======== SOURCE PASSAGE
I hope it stays warm here so I can finally get some different insects for the mantises. Really nice photos.


----------



## D_Hemptress (May 15, 2013)

jamurfjr said:


> Action shot. I think they were kung fu fighting.
> 
> 
> 
> ...


they're break dance fighting... mine do that too


----------



## jamurfjr (May 15, 2013)

D_Hemptress said:


> they're break dance fighting... mine do that too


Okay, I may have to change their theme song to something by Grandmaster Flash. :lol:


----------



## jamurfjr (Jun 16, 2013)

_T. sinensis_ pairing:
















Another large hatch...this time of _P. griffinii_...approximately 200 nymphs. Griffins galore!


----------



## SilentDeviL (Jun 16, 2013)

Congratz  Nice to see my Ooth hatching out left and right lol ....


----------



## jamurfjr (Jun 17, 2013)

SilentDeviL said:


> Congratz  Nice to see my Ooth hatching out left and right lol ....


You must be using fertility drugs.


----------



## agent A (Jun 18, 2013)

wow! lots of babiezzz!!


----------



## jamurfjr (Jun 23, 2013)

Taumantis ooth hatched....lots of little orange nymphs running around. How does Albert get all those babies to fit in there?!


----------



## SilentDeviL (Jun 23, 2013)

Wow Congratz that looks like more then 150 nymphs .... Ur hatch looks bigger then my hatch when i got the ooth lol ...

Congratz Good to see my ooth hatching out left and right once again lol ...


----------



## jamurfjr (Jul 18, 2013)

My wife bought a new camera for an upcoming trip, but of course, I had other designs. I discreetly borrowed it for some "testing".
================
| INSTRUCTIONS |
(1) In the mantis forum thread, about how many nymphs came from the large hatch of _P. griffinii_?
(2) Retype the stretch of the mantis forum thread from "## jamurfjr (Jun 23, 2013)" through "again lol ...".
======== DATA PROVIDED
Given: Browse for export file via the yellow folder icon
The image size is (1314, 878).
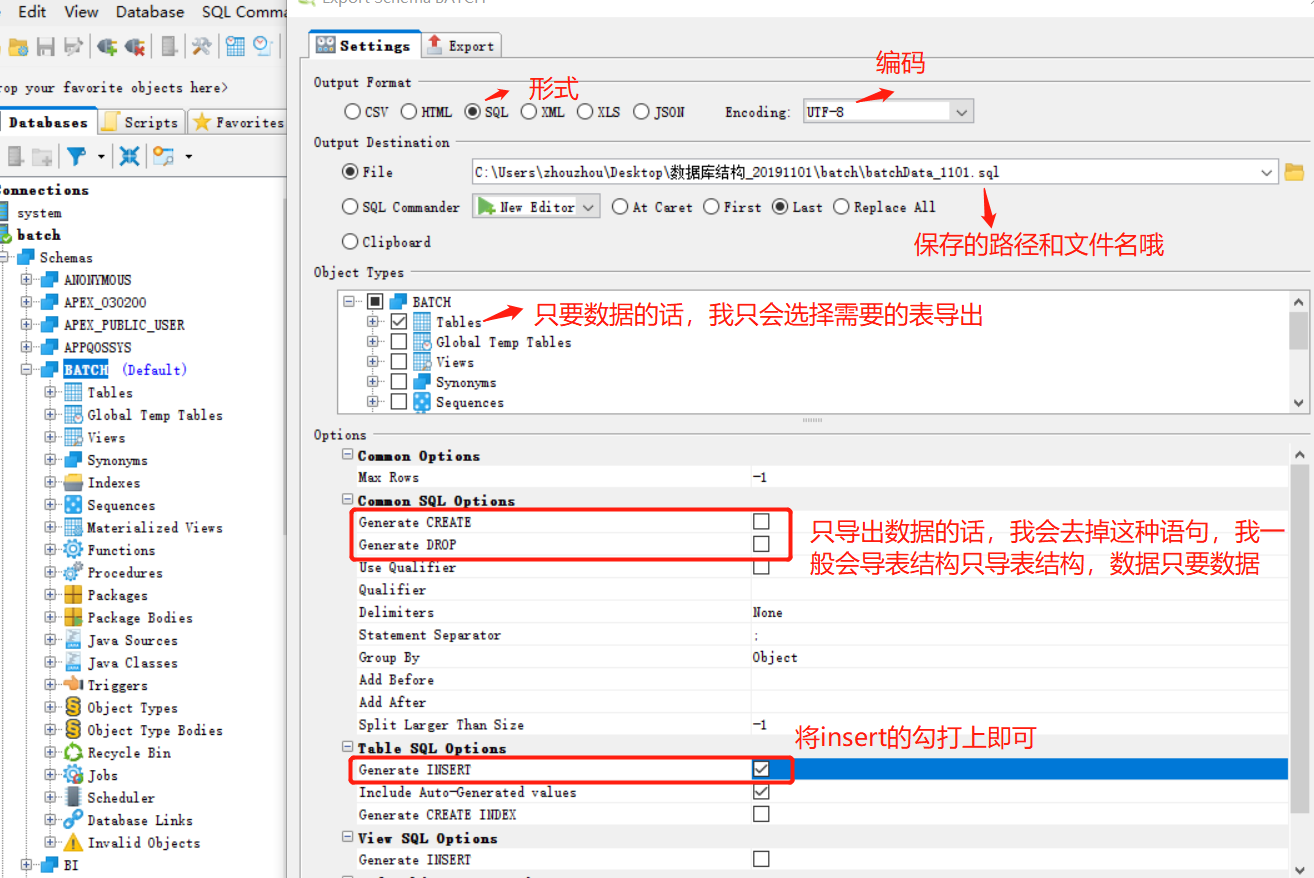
================
| RESPONSES BY TASK |
(1) Approximately 200 nymphs.

(2)
## jamurfjr (Jun 23, 2013)

Taumantis ooth hatched....lots of little orange nymphs running around. How does Albert get all those babies to fit in there?!


----------



## SilentDeviL (Jun 23, 2013)

Wow Congratz that looks like more then 150 nymphs .... Ur hatch looks bigger then my hatch when i got the ooth lol ...

Congratz Good to see my ooth hatching out left and right once again lol ...